* [FRAGMENTO PARA LEER]
En consecuencia, solamente desde una concepción dogmática y muy estrecha de los orígenes del cristianismo puede decirse que el Sol fuese un mero símbolo de Cristo, eludiendo, como hicieron los padres de la Iglesia, los teólogos y en general toda la cristiandad, el trasfondo mítico que subyacía al judaísmo helenizado del siglo primero y el sustrato racional de la primera teología cristiana. Unos contextos culturales en los que el Sol fue mucho más que un símbolo ocasional del Logos: fue algo que pertenecía, como el Hijo manifestado, a la esencia misma del Logos, y que, en consecuencia, le otorgaba a Cristo el rango de entidad solar bajo relación de identidad y no de mero simbolismo. Y digo «entidad solar» y no «divinidad» o «dios solar», porque Jesucristo no fue, en realidad, una divinidad, sino el Hijo de Dios, el Logos, construido con los materiales de la filosofía alejandrina del platonismo medio y del eclecticismo filoniano: un héroe solar con rasgos similares a otros tantos héroes míticos presentes tanto en las Escrituras judías como en la literatura pagana. De esta forma, como Logos racional, Cristo fue el Sol (el Logos Solar), tal y como han interpretado durante veinte siglos todas las corrientes del gnosticismo cristiano. Como Salvador e Hijo de Dios, en el plano de la devoción popular, Cristo fue también un héroe solar, exactamente igual que lo fueron Josué y Sansón en el judaísmo, o Apolo, Dioniso, Marte, Mercurio, Esculapio, Heracles, Serapis, Osiris, Horus, Adonis, Némesis, Pan, Saturno, Adad e incluso Júpiter en el paganismo. Y como deidad que, además, respondía al arquetipo de la muerte y la resurrección, el Sol fue una pieza imprescindible (junto a la Luna) del lenguaje y del discurso mítico que daba razón y explicaba el significado soteriológico de su misterio redentor. No hemos de olvidar que, desde la más remota antigüedad, tal y como ejemplificaba la barca solar de Ra, el Sol había ejercido de psicopompo, transportando, tras el ocaso, por Poniente, y el descenso a los infiernos, las almas de los muertos que debían de ascender, a la mañana siguiente, hacia el reino de la luz celeste.

* [QUÉ PRODUCIR]
Según el fragmento sobre Cristo como entidad solar, ¿qué ejemplo de la más remota antigüedad muestra que el Sol había ejercido de psicopompo? Los registros proceden de otra fuente distinta.

* [REGISTROS DEL CONJUNTO]

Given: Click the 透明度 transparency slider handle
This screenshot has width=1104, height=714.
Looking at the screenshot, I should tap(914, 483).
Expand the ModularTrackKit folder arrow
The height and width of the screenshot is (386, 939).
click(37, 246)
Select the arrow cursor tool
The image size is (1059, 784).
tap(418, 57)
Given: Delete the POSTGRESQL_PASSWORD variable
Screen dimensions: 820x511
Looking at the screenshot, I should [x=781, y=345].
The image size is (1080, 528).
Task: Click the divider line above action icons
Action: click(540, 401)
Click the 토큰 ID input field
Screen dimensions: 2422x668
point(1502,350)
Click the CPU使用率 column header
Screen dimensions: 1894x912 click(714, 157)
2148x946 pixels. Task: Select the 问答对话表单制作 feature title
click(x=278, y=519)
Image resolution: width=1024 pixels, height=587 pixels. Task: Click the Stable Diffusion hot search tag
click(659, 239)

* [SOLUCIÓN DEL PROBLEMA]
La barca solar de Ra.